Roma, 11 nov. (askanews) – L’Europa si trova di fronte a una svolta storica: costruire una politica di difesa comune a fronte di guerre ibride e attacchi ripetuti dei quali è stato vittima anche il nostro paese, con “oltre il 10% degli incidenti cyber di tutto il mondo”.
Le tensioni sul fianco orientale della Nato, l’incertezza dell’impegno americano in Europa, la recrudescenza dell’assertività della Russia, l’instabilità in Medio Oriente e in Africa e, non ultimo, l’irrobustimento del comparto militare della Cina, richiedono ai 27 Paesi dell’Unione europea di ripensare l’architettura di sicurezza costruita nel secondo dopoguerra.
In questo scenario, si è fatta strada l’esigenza di lavorare a un sistema industriale integrato, capace di sostenere l’autonomia strategica del continente e di rispondere a nuove minacce multi-dominio.
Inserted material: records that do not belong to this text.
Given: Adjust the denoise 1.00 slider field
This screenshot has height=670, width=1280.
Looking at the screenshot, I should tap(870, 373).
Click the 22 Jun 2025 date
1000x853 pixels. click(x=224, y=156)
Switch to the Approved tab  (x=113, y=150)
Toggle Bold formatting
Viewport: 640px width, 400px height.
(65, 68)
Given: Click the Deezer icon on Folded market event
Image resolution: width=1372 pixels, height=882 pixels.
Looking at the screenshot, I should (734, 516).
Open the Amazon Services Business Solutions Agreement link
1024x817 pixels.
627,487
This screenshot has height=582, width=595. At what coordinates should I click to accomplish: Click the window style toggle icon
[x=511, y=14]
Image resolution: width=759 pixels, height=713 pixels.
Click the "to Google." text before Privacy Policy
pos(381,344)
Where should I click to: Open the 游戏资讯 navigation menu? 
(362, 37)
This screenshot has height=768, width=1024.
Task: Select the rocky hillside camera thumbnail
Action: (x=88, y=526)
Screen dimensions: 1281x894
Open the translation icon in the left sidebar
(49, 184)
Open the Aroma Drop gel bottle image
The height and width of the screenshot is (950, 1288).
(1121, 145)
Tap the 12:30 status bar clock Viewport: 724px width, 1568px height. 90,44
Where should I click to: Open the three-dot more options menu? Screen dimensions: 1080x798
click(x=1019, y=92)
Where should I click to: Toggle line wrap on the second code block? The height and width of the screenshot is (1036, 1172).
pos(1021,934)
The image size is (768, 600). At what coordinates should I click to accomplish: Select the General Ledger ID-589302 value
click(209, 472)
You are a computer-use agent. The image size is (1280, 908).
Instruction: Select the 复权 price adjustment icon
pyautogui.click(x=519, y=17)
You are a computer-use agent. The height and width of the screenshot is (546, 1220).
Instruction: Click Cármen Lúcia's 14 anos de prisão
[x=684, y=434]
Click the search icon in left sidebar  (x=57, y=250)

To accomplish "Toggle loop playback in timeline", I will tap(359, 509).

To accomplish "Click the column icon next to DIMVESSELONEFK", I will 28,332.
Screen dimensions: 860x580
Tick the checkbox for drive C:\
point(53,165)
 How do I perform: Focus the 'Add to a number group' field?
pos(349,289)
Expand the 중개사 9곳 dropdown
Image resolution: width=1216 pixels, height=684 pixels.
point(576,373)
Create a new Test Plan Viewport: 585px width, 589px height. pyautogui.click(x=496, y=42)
Il convegno “Consolidamento dell’industria della difesa: la rotta per l’Europa”, organizzato oggi 11 novembre da Start Magazine, in collaborazione con Icinn – Istituto per la cultura dell’innovazione, è stato organizzato per presentare il paper “Consolidamento dell’industria della difesa: la rotta per l’Europa” e un approfondimento di alto livello, che ha potuto contare sulla collaborazione di esperti del settore, istituzioni e player dell’industria della difesa.